Globally, biomaterials are already emerging from the lab to underpin real-world businesses, including a coat made from bio-engineered spider silk, which has been produced by Japanese firm Spiber in collaboration with outdoor clothing brand The North Face. Spiber recently raised $44 million from investors to build a new factory – one of a series of fashion industry applications gaining traction.
Changing the system
Eliminating waste is yet to become the norm in big business, said MacDonald – something he hopes his exhibition can help change. One of the four designers in the exhibition, Fernando Laposse, is hoping to challenge industrialized agriculture in the process.
He discovered that native Mexican varieties of corn had all but disappeared from markets, a phenomenon he says is due to competition from industrially farmed and genetically modified monocrops. In 2015, Laposse headed to the remote town of Totomoxtle, in the state of Oaxaca, to try and reverse this decline.
“It’s a very isolated place, so I figured, if there is going to be somewhere that hasn’t been touched by (industrial agriculture), it’s going to be there,” he said in a phone interview. “It’s an indigenous community, it’s high in the mountains, there’s no highway connecting it to anything, no internet.”
Yet Laposse found that industrial farming had wreaked havoc on the region’s soils. “It was a total shock for me. The land was completely devastated. The town had become this sort of ghost town, everyone had migrated because they couldn’t grow anything, anymore.”
Working with local indigenous farmers, Laposse created new agricultural projects by re-planting traditional varieties of corn, whose husks he has turned into a versatile material currently used in furniture and decorations.

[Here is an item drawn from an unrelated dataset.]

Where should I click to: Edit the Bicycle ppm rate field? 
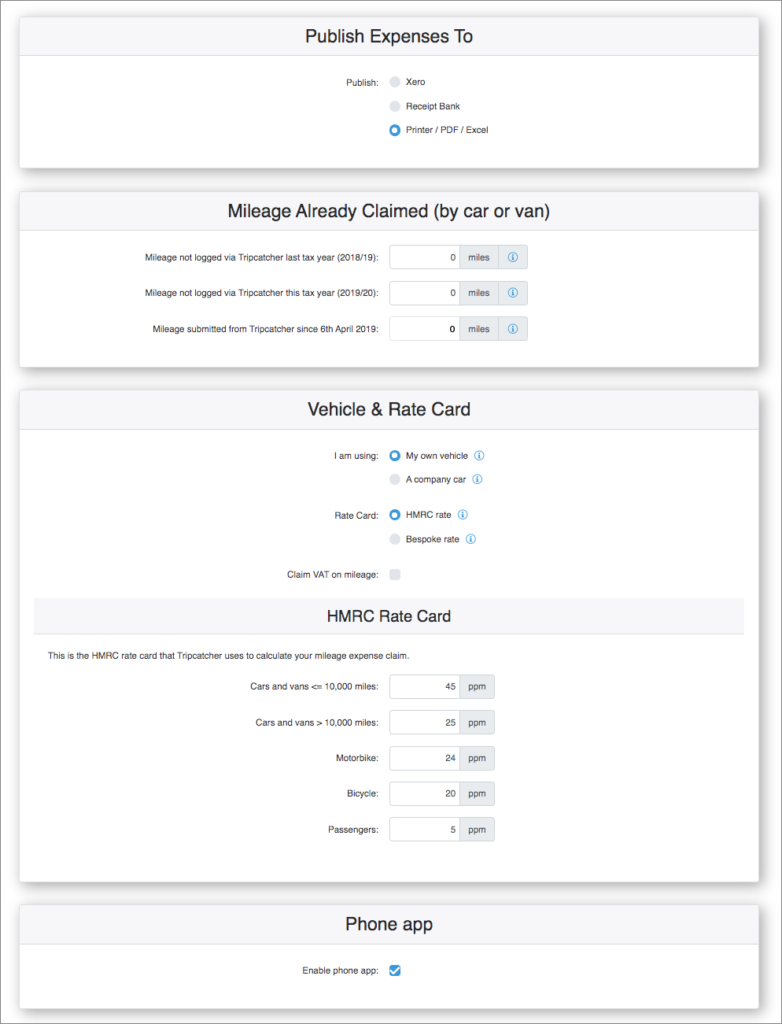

Developing new biomaterials only makes sense if they don’t repeat the harm done by previous industries, Laposse argued. And many existing biomaterials rely on the kind of industrially-produced corn that has so damaged Oaxaca.
“We’ve made these mistakes already and it seems like we don’t learn from them,” he said, referring to the 1980s and 1990s, when bioethanol was promoted as a renewable replacement for fossil fuels only to become a chief contributor to deforestation.
“There’s this present obsession (with) coming up with the new ‘hit’ material… there’s this big drive to find an alternative to plastic, which I think is a good thing.
“But I think we have to be really careful of this pursuit of the new biomaterials – to really be present in the moment, and understand where we get our raw materials from.”